*Page extract*.
......
That is why 9/11 never looked to me like a rupture from history. It looked like history reminding us it had never gone anywhere.

Yes, the attacks were political. Yes, they were geopolitical. Yes, they were entangled with empire, resentment, strategy, and power. But they were also a brutal demonstration that the medieval mind had not been outgrown, only upgraded. On that morning, Islamic fundamentalism did not merely hijack aircraft. It hijacked the fantasy that the modern world had somehow left ancient religious absolutism behind.

And once again, the old cocktail appeared: power supplying the muscle, religion supplying the permission slip.

Persia drank it. Medieval Europe drank it. Modern Africa got a glass of it during the AIDS crisis. We keep acting like each new pour is a fresh vintage, when it is really the same old poison in a relabeled bottle. Across time, the ingredients remain depressingly stable: hierarchy, certainty, grievance, sanctimony, and the ever-lucrative human appetite for being told that domination is virtue in ceremonial dress.

Which brings us to bureaucracy—that bloated middle manager of civilization, waddling in after the sermon and insisting it will now handle the logistics.

It does not matter whether the sign on the building reads democracy, communism, caliphate, monarchy, or theocracy. The machinery underneath tends to converge. Layers of authority. Scripts to follow. Chains of command. A procedural instinct to protect the institution before the mission, the badge before the body, the form before the fact. The language changes. The animal does not.
......
*Raw records*.
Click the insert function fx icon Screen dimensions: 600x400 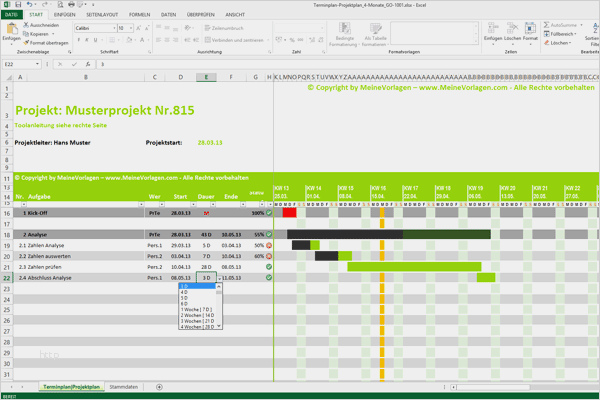click(88, 64)
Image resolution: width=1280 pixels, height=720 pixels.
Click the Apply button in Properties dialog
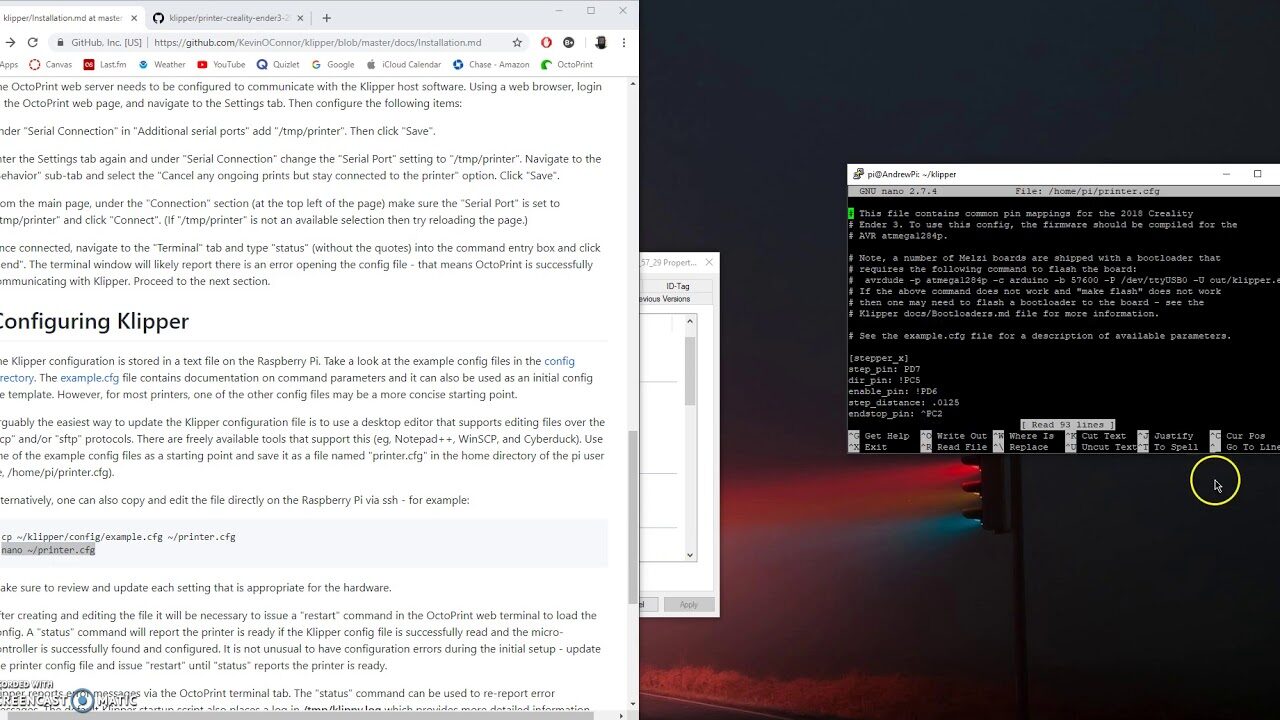(688, 604)
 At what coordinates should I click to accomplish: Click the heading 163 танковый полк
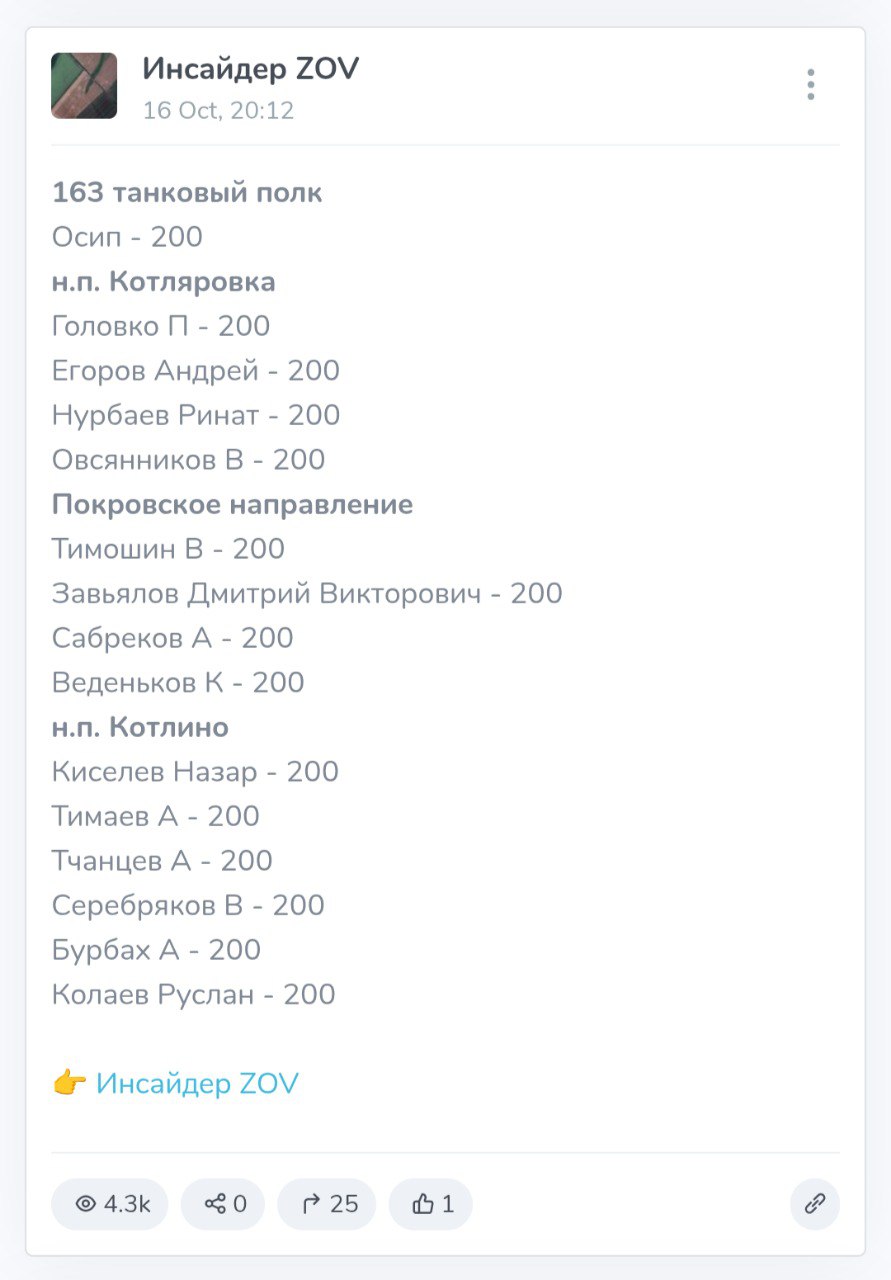[187, 192]
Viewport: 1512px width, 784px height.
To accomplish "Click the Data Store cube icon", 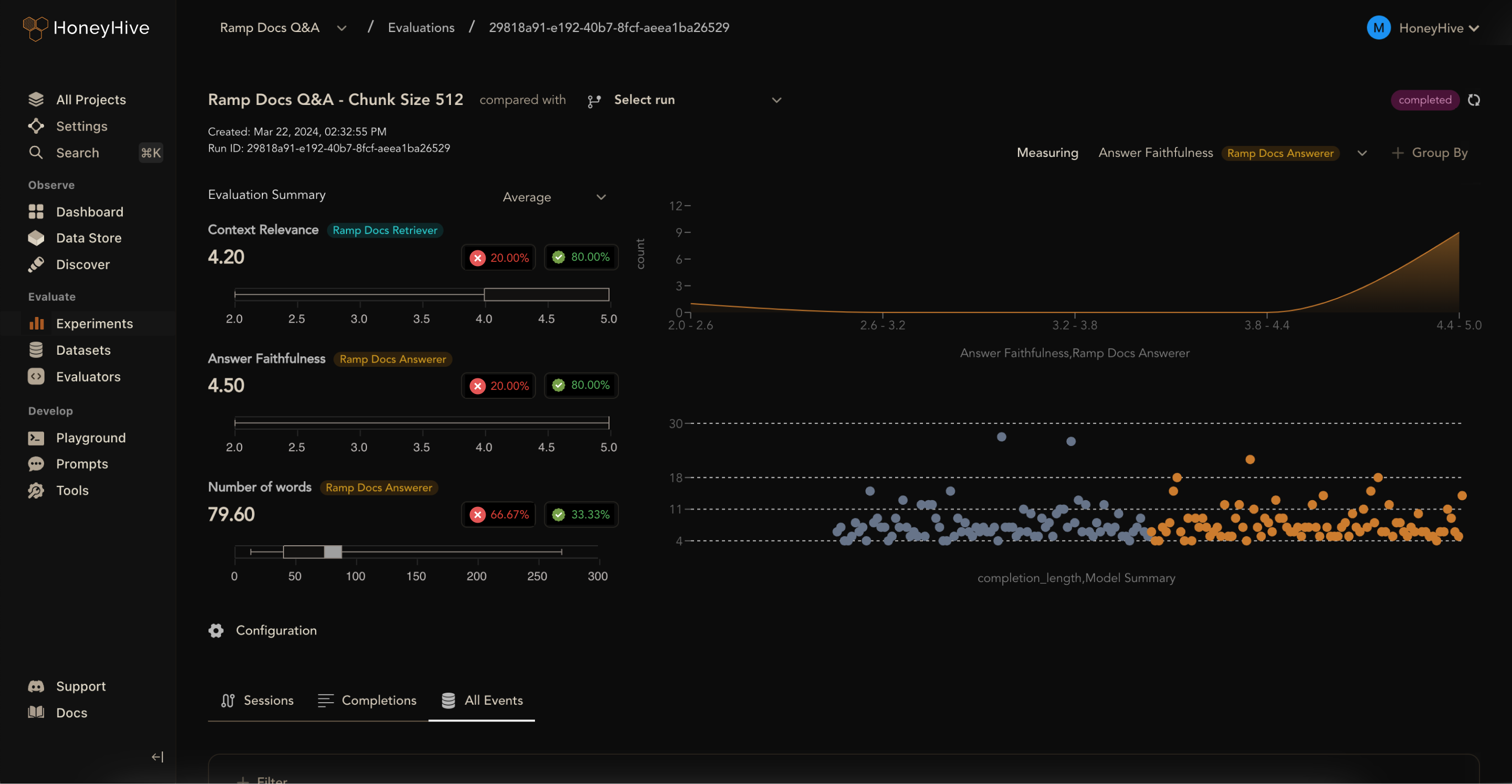I will pyautogui.click(x=36, y=238).
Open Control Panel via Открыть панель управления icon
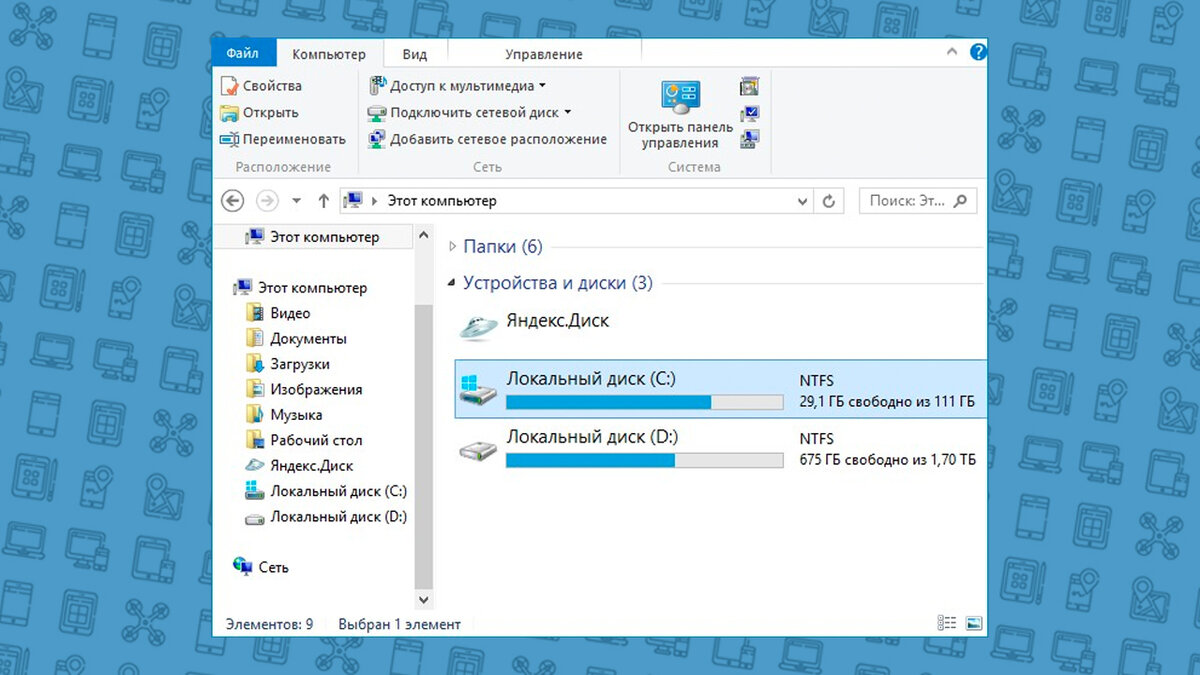This screenshot has height=675, width=1200. pos(680,97)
......
*Short task A*.
In the essay excerpt on 9/11, what does religion supply in the "old cocktail"?
*Short task B*.
Carry on the essay excerpt on 9/11 from its final sentence.
The listing comes from a separate source.

*Exercise answer A*.
Religion supplies the permission slip, while power supplies the muscle.

*Exercise answer B*.
The only real difference is the costume.

In democracies, bureaucracy drapes itself in the language of rights and representation. In communist states, it swaddles itself in equality and solidarity. In theocracies, it perfumes itself with scripture and sanctity. But underneath the wardrobe is the same creature: territorial, self-protective, slow-moving, and exquisitely adapted to feeding itself first.

And the higher the stakes, the more reliably the beast slows down.

That is not just bad leadership. It is structural. Systems dynamics makes the point with all the poetry of a wrench: large institutions reward stability over adaptation, compliance over imagination, risk avoidance over courage. Every new layer of hierarchy adds friction. Every checkpoint drains momentum. Every rule written to prevent one disaster quietly breeds another. In theory, a system exists to serve its purpose. In practice, once it grows large enough, its purpose becomes preserving itself.

Which is why so much of human civilization now behaves like a machine built to convert urgency into paperwork.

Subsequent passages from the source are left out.